Stabilendo un limite di due/quattro anni per accedere ai finanziamenti a fondo perduto stanziati per la ristrutturazione energetica degli edifici, il numero degli edifici che si possono ristrutturare è limitato e la riduzione delle emissioni climalteranti che si possono ottenere a livello nazionale è poco più che simbolica. Per avere risultati significativi il finanziamento deve avere un’estensione temporale di un altro ordine di grandezza. Inoltre l’aumento improvviso della domanda con una prospettiva temporale ridotta non può non innescare un aumento speculativo dei prezzi dei materiali, come è avvenuto, mentre il rilancio dell’edilizia diventa una fiammata che si spegne di colpo con la fine dei finanziamenti, facendo crollare l’occupazione. D’altra parte, per quanti anni il bilancio statale potrebbe continuare a finanziare a fondo perduto la ristrutturazione energetica del patrimonio edilizio?

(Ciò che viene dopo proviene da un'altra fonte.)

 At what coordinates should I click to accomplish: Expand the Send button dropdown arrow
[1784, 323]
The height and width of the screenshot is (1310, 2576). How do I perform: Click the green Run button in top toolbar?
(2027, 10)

Questi problemi non si possono risolvere con un tira e molla sulla durata di applicazione della legge, ma con l’introduzione di correttivi strutturali nella sua formulazione a partire da una semplice osservazione. Poiché dopo la ristrutturazione energetica il valore della casa aumenta e le bollette energetiche si riducono, basterebbe che i percettori del contributo statale versassero mensilmente per un certo numero di anni allo Stato una percentuale del risparmio economico che hanno ottenuto dalla riduzione dei consumi, e si stabilisse che, per un certo numero di anni dopo la ristrutturazione, la vendita delle case fosse sottoposta a una tassazione che scoraggi speculazioni da cui trarrebbero vantaggio gli operatori economici del settore. Dal versamento di una percentuale dei risparmi sulle bollette energetiche lo Stato ricaverebbe un introito annuale da reinvestire in altre ristrutturazioni, mentre il contrasto all’uso speculativo dei finanziamenti alle ristrutturazioni energetiche consente di indirizzare i contributi statali a un numero maggiore di famiglie che non possono finanziarle con fondi propri.